§ **Work to be completed**:
Using the entries below, transcribe exactly the line containing "Screen dimensions: 454x252" and each line that follows it to the end.

§ **Task input**:
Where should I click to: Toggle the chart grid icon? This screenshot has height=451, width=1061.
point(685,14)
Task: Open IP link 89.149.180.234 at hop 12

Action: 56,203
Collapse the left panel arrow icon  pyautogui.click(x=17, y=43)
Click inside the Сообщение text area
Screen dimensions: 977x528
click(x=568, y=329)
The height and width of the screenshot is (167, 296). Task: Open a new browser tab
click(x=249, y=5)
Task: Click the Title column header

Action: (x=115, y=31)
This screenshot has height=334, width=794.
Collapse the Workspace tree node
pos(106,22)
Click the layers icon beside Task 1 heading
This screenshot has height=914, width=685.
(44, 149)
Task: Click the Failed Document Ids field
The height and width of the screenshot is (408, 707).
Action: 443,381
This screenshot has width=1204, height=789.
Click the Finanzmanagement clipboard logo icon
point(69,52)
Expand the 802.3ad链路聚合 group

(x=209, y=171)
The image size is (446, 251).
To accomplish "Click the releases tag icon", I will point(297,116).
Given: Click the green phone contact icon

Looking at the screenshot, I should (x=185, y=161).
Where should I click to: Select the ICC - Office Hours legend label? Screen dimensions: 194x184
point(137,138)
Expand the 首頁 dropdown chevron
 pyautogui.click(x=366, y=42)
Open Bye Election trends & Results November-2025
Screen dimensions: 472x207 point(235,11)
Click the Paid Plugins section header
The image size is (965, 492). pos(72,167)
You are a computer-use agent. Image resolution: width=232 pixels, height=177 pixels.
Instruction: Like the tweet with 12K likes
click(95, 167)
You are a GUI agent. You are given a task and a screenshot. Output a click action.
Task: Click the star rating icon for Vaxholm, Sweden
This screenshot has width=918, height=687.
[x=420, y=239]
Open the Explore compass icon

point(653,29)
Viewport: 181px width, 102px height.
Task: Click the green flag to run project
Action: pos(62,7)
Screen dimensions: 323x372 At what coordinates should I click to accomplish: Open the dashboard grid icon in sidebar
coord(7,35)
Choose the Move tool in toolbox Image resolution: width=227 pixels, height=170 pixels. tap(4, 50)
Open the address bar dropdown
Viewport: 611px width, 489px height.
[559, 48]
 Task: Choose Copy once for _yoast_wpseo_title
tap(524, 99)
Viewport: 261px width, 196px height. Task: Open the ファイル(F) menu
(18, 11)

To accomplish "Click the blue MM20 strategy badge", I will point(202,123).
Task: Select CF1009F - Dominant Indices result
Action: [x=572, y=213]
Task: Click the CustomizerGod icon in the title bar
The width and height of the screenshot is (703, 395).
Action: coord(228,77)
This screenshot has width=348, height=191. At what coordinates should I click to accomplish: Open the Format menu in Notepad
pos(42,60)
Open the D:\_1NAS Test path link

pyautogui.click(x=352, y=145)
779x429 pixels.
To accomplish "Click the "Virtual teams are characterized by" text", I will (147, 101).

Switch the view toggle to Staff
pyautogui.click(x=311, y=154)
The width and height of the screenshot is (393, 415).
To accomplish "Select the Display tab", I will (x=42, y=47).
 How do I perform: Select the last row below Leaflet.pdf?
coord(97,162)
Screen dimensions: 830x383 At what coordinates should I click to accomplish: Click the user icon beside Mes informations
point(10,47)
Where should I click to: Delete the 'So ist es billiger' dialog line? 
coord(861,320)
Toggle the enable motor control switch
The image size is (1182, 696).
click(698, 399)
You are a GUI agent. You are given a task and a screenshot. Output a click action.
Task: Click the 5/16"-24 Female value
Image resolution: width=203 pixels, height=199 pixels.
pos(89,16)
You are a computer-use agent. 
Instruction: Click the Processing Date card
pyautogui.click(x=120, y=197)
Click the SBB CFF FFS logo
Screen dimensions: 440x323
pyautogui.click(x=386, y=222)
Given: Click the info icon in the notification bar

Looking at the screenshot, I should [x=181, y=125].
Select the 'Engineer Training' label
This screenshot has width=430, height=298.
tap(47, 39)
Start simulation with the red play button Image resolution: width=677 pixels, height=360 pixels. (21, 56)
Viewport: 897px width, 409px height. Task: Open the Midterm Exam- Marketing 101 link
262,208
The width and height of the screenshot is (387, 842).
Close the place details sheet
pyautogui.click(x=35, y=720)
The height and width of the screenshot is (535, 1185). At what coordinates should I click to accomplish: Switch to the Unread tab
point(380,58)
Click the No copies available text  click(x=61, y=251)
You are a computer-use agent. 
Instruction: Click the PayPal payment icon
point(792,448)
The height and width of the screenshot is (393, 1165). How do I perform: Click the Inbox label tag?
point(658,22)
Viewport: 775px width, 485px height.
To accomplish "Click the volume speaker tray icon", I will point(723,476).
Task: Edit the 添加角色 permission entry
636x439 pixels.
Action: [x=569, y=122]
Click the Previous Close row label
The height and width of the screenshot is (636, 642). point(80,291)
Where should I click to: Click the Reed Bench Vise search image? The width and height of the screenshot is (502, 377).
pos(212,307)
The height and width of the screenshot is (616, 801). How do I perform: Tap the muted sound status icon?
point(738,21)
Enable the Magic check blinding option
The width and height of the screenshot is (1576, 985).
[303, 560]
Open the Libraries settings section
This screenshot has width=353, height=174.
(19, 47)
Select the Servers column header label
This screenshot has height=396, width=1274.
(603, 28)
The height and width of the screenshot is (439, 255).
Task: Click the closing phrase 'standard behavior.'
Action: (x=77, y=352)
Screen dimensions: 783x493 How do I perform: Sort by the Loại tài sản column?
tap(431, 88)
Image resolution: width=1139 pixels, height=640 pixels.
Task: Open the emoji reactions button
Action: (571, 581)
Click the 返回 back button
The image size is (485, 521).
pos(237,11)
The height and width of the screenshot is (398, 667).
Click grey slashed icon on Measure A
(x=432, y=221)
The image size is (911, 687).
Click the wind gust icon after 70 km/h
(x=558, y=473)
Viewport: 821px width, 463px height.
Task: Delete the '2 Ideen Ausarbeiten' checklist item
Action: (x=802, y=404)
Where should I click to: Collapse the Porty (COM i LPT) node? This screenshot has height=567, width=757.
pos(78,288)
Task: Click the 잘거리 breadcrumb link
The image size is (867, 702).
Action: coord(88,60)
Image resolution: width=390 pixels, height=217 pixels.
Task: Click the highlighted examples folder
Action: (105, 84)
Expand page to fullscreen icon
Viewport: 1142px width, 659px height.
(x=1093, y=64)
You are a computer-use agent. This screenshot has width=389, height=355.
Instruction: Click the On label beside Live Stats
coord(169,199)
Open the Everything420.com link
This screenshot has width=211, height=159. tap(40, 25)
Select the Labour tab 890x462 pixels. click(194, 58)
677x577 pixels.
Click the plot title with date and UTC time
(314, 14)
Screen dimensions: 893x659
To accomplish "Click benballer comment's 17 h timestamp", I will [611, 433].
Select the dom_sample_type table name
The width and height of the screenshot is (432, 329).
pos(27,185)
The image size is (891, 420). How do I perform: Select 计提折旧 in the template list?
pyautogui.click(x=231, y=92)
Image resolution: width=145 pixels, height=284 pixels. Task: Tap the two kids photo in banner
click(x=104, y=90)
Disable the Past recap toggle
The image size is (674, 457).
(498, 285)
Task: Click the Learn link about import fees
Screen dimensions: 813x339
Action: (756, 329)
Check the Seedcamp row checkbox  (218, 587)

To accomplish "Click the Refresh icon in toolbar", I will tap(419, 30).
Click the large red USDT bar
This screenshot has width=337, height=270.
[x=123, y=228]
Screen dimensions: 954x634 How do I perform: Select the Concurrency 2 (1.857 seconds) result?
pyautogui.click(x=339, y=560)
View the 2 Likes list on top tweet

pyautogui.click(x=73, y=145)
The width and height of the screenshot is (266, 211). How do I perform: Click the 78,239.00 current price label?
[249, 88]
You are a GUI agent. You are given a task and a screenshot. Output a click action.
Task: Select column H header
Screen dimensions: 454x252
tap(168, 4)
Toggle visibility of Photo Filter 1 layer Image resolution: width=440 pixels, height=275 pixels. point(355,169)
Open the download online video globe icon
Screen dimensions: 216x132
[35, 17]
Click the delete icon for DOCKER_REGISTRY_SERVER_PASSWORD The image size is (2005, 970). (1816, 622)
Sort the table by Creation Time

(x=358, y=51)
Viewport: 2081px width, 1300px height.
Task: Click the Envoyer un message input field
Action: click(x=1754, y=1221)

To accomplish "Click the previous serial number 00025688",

§ **Result of the task**:
Screen dimensions: 454x252
tap(168, 4)
Toggle visibility of Photo Filter 1 layer Image resolution: width=440 pixels, height=275 pixels. point(355,169)
Open the download online video globe icon
Screen dimensions: 216x132
[35, 17]
Click the delete icon for DOCKER_REGISTRY_SERVER_PASSWORD The image size is (2005, 970). (1816, 622)
Sort the table by Creation Time

(x=358, y=51)
Viewport: 2081px width, 1300px height.
Task: Click the Envoyer un message input field
Action: click(x=1754, y=1221)

To accomplish "Click the previous serial number 00025688",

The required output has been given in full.